Search code examples
javaspeech-to-textibm-watson

IBM Watson Speech to Text Only Returning First Word With Java SDK


I'm using the IBM Watson speech to text Java SDK, and when I upload the .wav file the response JSON only contains the first transcribed word. When I upload the same file to the web demo, I get the full response.

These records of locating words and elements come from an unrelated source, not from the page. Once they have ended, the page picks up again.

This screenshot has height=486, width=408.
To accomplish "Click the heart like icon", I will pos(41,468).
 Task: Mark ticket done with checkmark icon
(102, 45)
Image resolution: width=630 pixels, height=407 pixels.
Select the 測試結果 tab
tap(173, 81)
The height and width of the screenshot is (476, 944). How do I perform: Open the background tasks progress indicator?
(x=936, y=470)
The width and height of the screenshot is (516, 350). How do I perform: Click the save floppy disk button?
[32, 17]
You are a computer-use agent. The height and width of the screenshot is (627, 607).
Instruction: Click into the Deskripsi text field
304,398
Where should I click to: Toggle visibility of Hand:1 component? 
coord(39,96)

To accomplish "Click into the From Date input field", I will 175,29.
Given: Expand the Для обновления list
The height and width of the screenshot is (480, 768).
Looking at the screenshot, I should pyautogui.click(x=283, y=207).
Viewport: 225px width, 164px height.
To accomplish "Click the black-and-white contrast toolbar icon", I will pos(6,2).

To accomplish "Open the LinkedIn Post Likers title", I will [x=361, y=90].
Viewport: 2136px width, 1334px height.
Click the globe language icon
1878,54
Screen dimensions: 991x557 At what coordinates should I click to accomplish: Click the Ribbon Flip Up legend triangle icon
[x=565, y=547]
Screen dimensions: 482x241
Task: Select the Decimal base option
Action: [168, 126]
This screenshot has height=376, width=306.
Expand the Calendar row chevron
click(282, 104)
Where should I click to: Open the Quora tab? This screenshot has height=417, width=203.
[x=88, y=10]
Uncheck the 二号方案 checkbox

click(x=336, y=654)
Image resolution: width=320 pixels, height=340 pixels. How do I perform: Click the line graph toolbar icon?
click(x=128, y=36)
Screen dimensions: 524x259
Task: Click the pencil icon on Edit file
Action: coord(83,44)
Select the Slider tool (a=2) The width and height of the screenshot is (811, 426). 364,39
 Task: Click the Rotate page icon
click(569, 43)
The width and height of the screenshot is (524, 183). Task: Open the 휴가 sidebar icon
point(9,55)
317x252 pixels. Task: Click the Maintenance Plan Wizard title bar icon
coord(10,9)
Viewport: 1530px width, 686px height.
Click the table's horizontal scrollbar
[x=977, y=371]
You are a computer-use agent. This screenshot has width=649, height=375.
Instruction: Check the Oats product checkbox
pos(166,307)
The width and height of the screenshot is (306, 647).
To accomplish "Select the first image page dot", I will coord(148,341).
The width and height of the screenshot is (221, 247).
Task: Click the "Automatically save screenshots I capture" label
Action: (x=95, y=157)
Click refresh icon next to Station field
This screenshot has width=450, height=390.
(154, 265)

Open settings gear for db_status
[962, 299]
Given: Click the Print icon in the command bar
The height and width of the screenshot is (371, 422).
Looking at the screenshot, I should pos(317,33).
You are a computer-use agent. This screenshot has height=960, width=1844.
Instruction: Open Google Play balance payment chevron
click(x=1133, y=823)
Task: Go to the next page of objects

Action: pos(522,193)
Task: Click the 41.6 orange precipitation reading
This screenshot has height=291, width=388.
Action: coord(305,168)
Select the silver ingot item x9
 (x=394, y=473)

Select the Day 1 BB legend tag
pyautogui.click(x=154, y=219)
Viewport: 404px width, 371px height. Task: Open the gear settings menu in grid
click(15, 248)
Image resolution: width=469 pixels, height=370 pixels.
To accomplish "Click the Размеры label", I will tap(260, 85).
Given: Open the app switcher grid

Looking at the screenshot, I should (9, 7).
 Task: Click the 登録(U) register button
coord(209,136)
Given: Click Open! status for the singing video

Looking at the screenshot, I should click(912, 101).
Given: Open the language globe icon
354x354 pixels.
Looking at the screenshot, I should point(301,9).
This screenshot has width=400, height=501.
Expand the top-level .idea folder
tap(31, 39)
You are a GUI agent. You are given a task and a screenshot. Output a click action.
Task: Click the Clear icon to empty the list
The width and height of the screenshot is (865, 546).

Very simple implementation with the SDK:

SpeechToText service = new SpeechToText();
service.setUsernameAndPassword("<username>", "<password>");

File audio = new File("src/test/resources/sample1.wav");

SpeechResults transcript = service.recognize(audio, HttpMediaType.AUDIO_WAV);
System.out.println(transcript);

Solution

  • The recognize() signature you are using will return after the first pause. To see all of the results do this:

    RecognizeOptions options = new RecognizeOptions();
    options = options.continuous(true)
              .contentType(HttpMediaType.AUDIO_WAV)
              .interimResults(false)
              .inactivityTimeout(10)
              .maxAlternatives(1)
              .wordConfidence(false)
              .timestamps(true)
              .model("en-US_BroadbandModel");
    SpeechResults transcript = service.recognize(audio, options);
    

    This works for me using the following maven dependency:

    <dependency>
      <groupId>com.ibm.watson.developer_cloud</groupId>
      <artifactId>java-sdk</artifactId>
      <version>2.8.0</version>
    </dependency>